Oggi il Consiglio dei Ministri decide sul Fisco

Consiglio dei Ministri. Governo Monti

CDM FISCO – E’ arrivato il giorno in cui il Consiglio dei Ministri dovrà mettere mano alla riforma del Fisco. Sul tavolo dei ministri approda il testo sulle semplificazioni fiscali. Tra le misure che verranno introdotte le novità sull’Imu, l’imposta sugli immobili che ha preso il posto dell’Ici, con la questione ancora aperta sugli immobili della Chiesa, per cui il governo aveva promesso l’applicazione dell’imposta su quelli non legati al culto o ad attività no-profit.

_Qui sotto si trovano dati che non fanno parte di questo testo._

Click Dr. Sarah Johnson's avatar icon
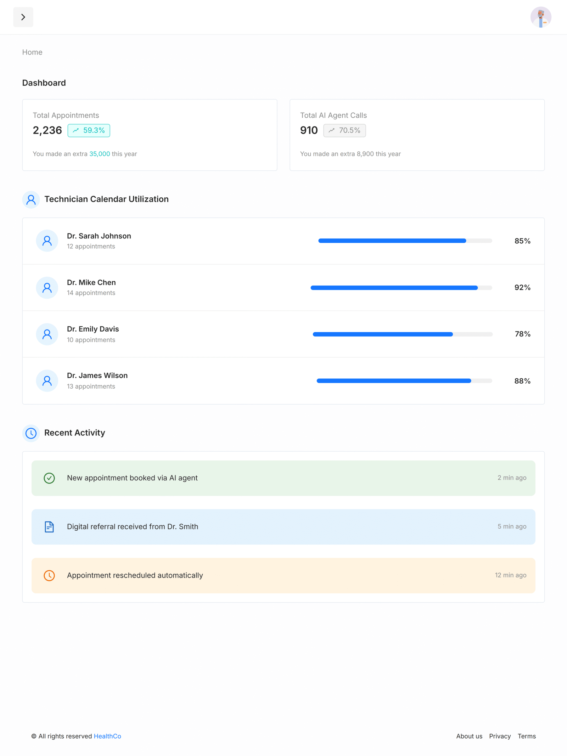Viewport: 567px width, 756px height. (47, 241)
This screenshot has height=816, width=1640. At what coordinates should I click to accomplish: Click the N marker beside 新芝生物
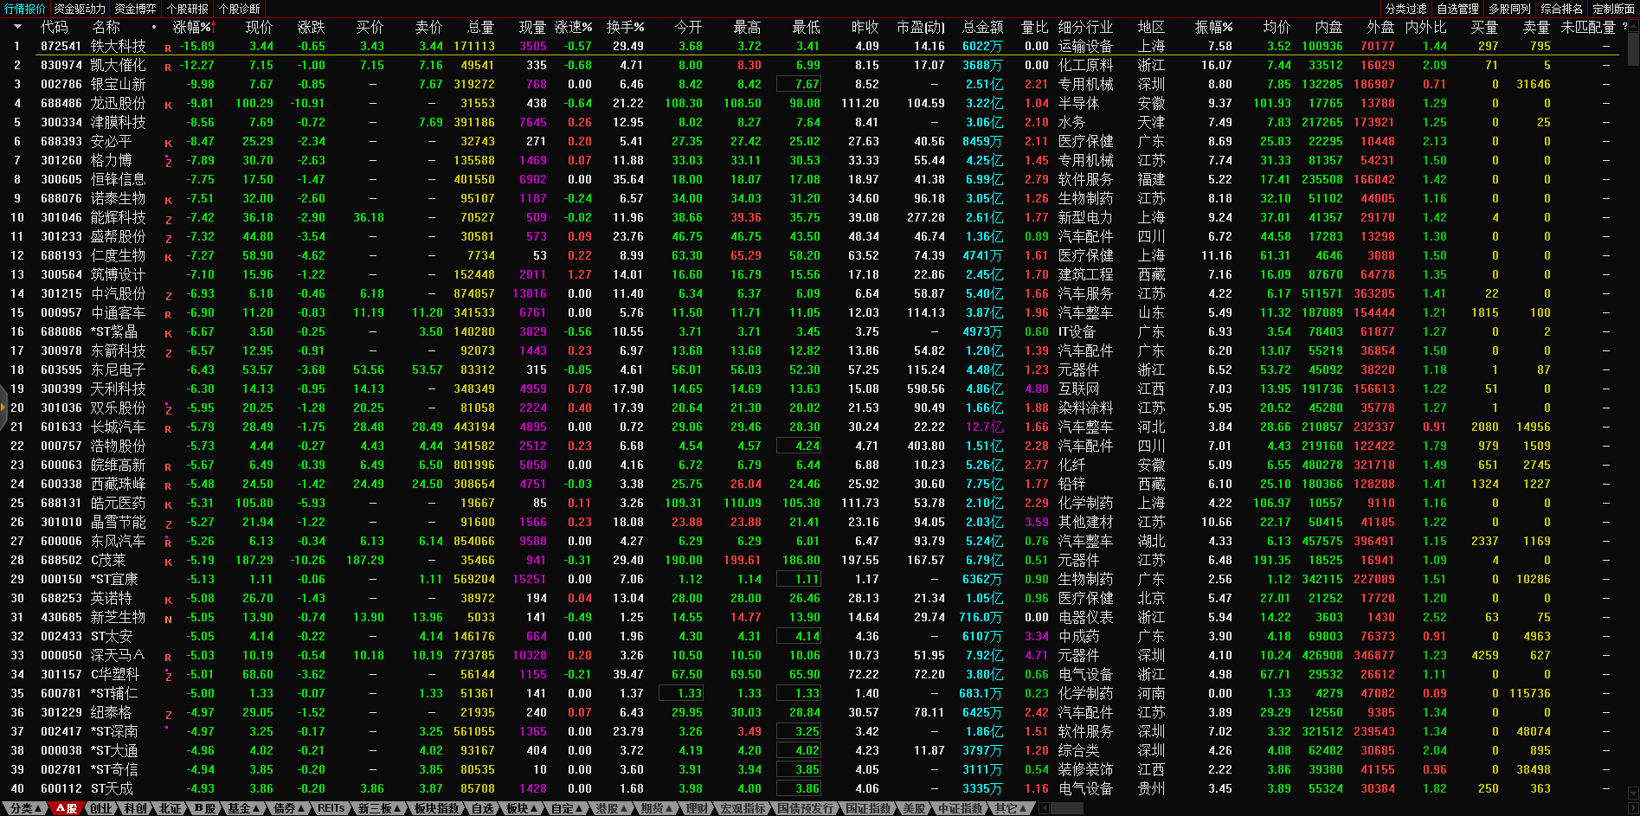[168, 620]
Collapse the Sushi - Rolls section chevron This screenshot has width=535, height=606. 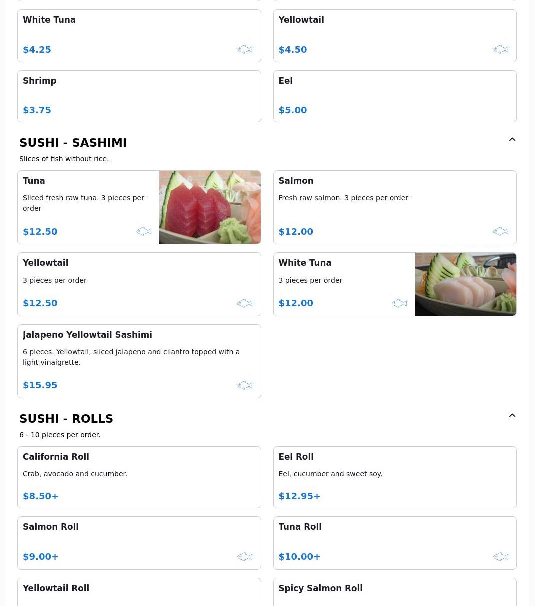tap(512, 416)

Oggetto della discussione di oggi saranno anche la Golden share nel settore della Difesa e l’annosa questione delle quote latte, per le quali l’Italia è stata recentemente condannata da Bruxelles, a causa del comportamento dilatorio sulle multe europee imposto al precedente governo dalla Lega Nord.

Riguardo alla possibilità, annunciata dal premier Monti nei giorni scorsi, di un taglio delle aliquote Irpef per i redditi più bassi, grazie alle somme recuperate dall’evasione fiscale, occorrerà ancora aspettare qualche anno, fino al 2014; nel frattempo il governo progetta l’istituzione di un fondo dove raccogliere le somme recuperate dall’evasione fiscale del 2012 e 2013, che verranno poi distribuiti alle famiglie e ai redditi bassi.

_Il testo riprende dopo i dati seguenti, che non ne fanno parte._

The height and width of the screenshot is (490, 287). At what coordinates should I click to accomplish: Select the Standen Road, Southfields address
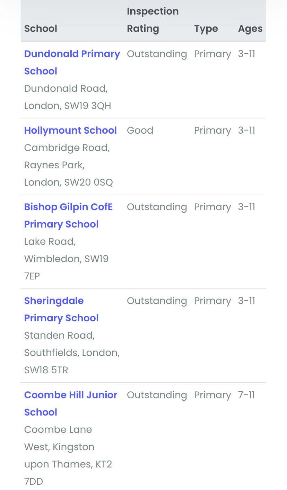(72, 353)
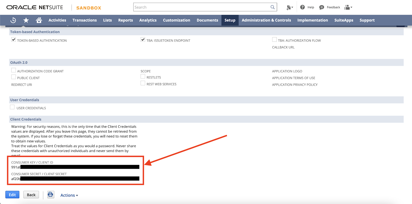Open the Shortcuts star icon

pyautogui.click(x=26, y=20)
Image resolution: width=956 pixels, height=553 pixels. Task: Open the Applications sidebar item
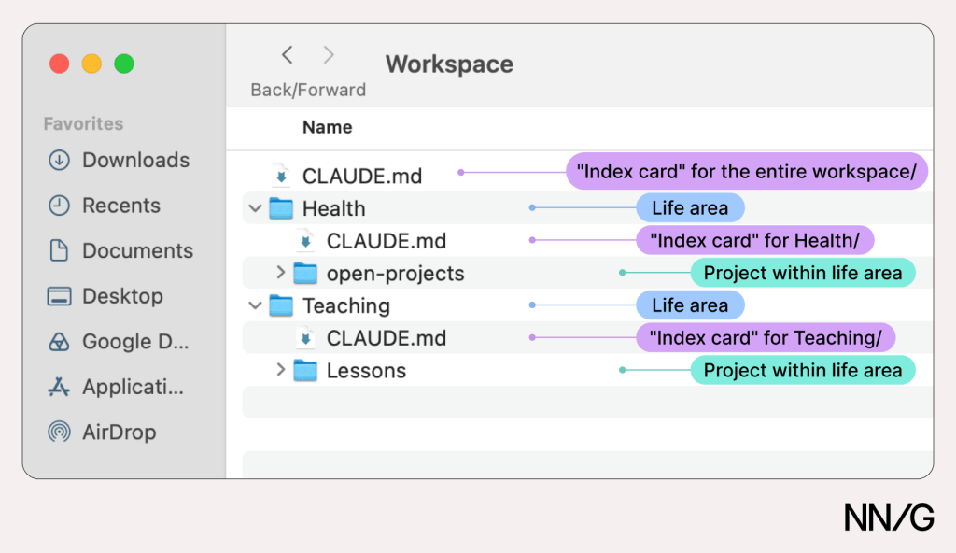pyautogui.click(x=116, y=387)
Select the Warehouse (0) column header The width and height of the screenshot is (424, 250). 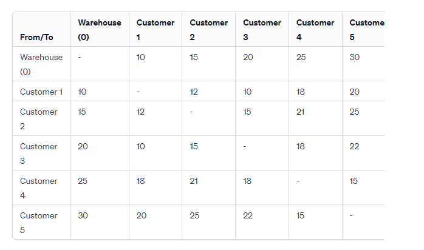(x=100, y=30)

Le misure che verranno decise oggi dai Ministri del Governo Monti mirano a semplificare gli adempimenti tributari a carico dei contribuenti; per questo si parla di decreto sulle semplificazioni fiscali, anche se ancora non si conosce se i provvedimenti in materia confluiranno nel decreto sulle liberalizzazioni (dunque il Parlamento dovrà votare un unico maxi decreto) oppure in un decreto legge specifico. Riguardo alla delega fiscale vera e propria, il governo ha deciso invece di prendersi più tempo, anche perché dovrà sostituire quella del precedente governo, rimasta ferma in Parlamento, oltre ad introdurre gli alleggerimenti fiscali promessi per famiglie e imprese, che potranno comunque essere introdotti solo dopo una revisione generale della spesa pubblica.

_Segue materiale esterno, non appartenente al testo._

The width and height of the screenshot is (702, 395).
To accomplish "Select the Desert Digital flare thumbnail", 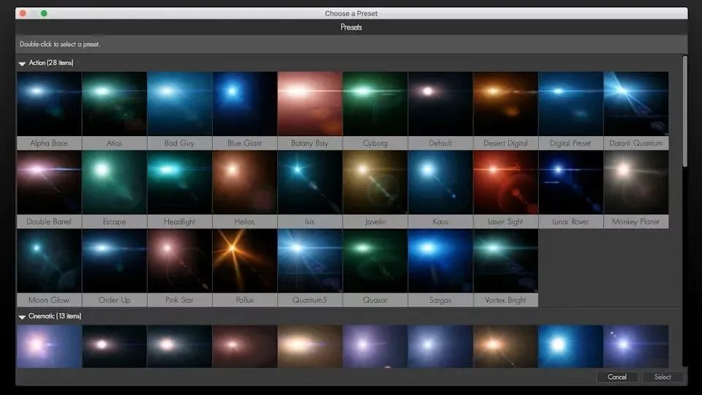I will pyautogui.click(x=505, y=104).
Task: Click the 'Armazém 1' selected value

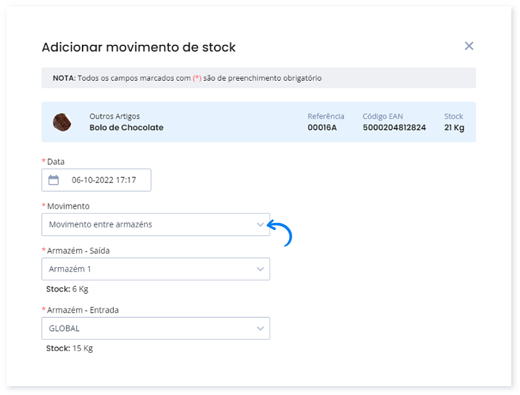Action: click(66, 269)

Al vaglio del Consiglio dei Ministri ci sono anche nuove norme per contrastare l’evasione fiscale: come le liste nere degli esercizi commerciali che non rilasciano gli scontrini, provvedimenti volti a contrastare i falsi sudi di settore, la cessazione d’ufficio per le partite Iva inattive e maggiori controlli sulle Onlus.